__The problem__.
The result should be every line in the material below containing the string "workspace".

__Data extracts__.
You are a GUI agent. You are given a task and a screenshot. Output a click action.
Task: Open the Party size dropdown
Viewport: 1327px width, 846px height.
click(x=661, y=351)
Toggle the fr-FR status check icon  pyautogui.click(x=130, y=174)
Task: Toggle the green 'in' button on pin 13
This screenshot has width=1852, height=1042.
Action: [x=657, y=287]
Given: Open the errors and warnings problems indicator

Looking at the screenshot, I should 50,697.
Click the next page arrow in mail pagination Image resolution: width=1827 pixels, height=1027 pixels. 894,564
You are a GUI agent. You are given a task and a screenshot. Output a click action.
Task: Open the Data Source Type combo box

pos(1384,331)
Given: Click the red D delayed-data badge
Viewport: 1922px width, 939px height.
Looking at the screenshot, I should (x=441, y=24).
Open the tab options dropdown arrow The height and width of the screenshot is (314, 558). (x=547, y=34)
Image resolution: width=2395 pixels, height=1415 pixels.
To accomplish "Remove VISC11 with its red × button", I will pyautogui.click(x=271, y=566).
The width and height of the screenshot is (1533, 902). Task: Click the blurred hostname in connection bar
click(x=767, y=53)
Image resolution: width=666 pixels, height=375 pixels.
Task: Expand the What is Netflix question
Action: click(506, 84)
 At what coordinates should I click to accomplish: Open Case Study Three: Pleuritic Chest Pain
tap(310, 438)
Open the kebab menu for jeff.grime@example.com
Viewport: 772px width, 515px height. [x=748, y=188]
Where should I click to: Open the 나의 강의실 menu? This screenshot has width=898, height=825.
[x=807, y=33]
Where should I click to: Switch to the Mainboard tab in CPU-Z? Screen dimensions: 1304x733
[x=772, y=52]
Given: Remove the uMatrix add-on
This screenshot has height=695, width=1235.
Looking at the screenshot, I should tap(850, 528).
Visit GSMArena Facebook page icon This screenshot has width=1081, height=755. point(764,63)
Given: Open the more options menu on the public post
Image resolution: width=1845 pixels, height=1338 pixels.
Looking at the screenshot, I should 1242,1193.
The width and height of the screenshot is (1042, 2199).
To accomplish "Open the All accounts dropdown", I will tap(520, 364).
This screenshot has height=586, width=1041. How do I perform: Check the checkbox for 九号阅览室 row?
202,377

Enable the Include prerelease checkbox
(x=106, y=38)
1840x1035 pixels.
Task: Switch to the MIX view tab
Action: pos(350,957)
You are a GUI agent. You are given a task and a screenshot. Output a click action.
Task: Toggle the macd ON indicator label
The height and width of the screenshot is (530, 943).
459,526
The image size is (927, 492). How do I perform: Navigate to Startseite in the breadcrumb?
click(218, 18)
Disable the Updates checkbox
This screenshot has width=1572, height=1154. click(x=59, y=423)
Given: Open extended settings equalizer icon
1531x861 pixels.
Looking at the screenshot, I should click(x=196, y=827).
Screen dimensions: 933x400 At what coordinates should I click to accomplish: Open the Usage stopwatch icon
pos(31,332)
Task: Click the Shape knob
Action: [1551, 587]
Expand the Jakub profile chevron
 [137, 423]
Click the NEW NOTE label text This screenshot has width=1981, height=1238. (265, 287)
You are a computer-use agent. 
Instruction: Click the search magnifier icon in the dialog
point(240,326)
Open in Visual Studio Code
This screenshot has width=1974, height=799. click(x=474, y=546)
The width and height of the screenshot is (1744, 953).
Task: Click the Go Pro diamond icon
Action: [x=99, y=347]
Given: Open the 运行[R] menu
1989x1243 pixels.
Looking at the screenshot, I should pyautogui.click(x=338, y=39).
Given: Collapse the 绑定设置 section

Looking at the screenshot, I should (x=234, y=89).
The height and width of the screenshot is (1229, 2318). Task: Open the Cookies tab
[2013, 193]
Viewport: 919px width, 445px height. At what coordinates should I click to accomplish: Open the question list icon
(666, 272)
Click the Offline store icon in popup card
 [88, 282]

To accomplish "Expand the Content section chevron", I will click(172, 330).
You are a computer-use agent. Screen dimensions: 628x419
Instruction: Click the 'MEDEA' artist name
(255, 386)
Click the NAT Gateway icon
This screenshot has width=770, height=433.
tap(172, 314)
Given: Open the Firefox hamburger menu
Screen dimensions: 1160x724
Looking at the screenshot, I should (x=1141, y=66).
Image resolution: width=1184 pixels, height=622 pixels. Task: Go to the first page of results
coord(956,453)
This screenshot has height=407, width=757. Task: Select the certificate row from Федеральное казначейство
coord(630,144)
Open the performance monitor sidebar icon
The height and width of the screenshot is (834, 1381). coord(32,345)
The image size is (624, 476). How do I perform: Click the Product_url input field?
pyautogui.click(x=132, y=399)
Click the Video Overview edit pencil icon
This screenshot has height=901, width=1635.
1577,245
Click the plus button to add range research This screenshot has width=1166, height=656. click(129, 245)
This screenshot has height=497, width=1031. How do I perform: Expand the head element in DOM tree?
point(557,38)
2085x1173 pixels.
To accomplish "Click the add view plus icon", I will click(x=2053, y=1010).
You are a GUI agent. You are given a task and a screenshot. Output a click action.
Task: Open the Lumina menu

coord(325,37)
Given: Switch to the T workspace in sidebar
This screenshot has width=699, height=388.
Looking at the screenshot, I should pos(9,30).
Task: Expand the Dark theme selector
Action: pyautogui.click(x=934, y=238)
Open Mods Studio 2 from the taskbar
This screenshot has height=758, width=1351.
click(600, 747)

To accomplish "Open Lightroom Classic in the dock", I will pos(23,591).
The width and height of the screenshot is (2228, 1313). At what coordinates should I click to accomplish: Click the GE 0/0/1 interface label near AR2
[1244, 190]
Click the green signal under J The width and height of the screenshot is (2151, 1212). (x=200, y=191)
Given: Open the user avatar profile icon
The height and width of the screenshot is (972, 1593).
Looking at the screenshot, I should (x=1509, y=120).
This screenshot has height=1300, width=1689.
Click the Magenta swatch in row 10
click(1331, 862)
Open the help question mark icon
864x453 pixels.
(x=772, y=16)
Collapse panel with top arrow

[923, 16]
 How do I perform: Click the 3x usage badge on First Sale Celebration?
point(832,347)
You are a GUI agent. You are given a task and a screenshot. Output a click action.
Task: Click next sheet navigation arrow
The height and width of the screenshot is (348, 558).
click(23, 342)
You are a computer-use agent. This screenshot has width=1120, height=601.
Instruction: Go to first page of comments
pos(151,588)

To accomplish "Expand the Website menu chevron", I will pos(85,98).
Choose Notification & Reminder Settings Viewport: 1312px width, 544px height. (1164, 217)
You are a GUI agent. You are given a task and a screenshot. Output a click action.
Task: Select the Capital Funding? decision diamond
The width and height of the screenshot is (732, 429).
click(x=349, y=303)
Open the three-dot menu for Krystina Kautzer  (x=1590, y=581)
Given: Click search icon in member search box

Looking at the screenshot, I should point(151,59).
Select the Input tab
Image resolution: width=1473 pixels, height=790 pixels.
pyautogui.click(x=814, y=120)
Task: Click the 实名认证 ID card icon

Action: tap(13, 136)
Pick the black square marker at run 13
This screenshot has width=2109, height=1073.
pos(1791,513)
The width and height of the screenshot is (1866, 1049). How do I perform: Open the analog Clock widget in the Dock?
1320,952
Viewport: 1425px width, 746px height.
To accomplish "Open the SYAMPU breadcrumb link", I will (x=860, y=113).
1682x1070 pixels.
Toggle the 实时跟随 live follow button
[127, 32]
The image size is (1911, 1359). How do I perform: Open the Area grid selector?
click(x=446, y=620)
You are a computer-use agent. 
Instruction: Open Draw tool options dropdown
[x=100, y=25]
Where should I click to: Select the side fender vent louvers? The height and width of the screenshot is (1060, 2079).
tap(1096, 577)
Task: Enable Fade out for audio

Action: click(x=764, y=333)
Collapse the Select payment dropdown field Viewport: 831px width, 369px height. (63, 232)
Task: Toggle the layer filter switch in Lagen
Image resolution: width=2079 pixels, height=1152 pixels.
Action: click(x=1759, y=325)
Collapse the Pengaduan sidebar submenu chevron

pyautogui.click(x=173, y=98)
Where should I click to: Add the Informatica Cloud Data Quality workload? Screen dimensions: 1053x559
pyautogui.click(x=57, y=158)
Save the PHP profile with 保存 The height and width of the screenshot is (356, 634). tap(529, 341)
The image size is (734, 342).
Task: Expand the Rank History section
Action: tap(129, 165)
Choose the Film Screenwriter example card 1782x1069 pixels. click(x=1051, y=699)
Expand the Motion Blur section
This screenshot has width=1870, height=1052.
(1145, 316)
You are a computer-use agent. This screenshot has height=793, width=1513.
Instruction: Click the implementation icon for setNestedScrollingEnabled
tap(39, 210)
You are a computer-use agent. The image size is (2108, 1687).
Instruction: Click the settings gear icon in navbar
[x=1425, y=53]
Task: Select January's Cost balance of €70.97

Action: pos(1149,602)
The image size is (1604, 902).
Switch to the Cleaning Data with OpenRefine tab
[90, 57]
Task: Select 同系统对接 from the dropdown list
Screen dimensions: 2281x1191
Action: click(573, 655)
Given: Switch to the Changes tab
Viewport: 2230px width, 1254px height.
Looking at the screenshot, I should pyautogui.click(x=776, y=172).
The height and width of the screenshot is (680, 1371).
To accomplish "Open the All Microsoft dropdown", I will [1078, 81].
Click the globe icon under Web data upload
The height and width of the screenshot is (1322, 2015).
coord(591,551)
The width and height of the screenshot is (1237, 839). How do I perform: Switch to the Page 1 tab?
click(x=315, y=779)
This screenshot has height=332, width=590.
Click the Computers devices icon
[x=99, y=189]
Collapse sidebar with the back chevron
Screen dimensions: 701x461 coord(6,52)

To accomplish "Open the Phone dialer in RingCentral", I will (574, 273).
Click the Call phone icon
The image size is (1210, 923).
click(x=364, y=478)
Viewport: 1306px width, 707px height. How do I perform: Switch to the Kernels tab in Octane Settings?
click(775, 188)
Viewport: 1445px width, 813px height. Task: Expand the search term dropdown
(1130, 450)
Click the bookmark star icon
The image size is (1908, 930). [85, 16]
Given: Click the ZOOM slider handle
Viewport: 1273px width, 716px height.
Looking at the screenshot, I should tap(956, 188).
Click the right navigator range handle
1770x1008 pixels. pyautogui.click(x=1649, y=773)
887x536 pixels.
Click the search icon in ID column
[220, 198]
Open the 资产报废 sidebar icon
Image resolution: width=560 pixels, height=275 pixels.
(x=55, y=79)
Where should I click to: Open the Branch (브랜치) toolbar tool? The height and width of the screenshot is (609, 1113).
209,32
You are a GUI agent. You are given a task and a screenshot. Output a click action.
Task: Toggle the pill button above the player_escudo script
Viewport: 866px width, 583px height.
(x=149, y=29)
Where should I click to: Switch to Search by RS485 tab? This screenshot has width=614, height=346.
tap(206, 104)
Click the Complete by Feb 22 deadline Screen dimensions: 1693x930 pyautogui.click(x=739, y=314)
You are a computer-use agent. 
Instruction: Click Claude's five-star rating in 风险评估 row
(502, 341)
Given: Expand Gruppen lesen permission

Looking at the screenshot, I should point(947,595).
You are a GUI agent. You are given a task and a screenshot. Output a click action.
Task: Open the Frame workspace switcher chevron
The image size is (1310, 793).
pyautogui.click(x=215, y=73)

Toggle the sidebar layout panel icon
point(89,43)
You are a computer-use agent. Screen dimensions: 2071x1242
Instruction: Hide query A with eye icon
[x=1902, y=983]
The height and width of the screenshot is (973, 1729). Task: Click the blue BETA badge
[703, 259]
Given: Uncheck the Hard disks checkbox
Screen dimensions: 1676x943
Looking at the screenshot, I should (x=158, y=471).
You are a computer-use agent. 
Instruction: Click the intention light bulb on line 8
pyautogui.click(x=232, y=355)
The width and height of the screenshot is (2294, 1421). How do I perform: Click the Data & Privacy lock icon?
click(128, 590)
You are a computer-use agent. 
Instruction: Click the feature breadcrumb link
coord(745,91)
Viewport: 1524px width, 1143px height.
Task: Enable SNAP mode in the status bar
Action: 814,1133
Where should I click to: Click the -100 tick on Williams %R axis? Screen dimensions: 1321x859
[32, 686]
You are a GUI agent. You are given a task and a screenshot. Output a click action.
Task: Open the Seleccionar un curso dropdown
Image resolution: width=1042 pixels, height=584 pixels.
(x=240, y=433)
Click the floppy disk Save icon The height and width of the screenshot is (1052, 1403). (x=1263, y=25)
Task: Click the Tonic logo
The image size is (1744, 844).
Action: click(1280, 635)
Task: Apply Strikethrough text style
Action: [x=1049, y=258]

__Task output__.
Given: Switch to the T workspace in sidebar
Task: Open the Frame workspace switcher chevron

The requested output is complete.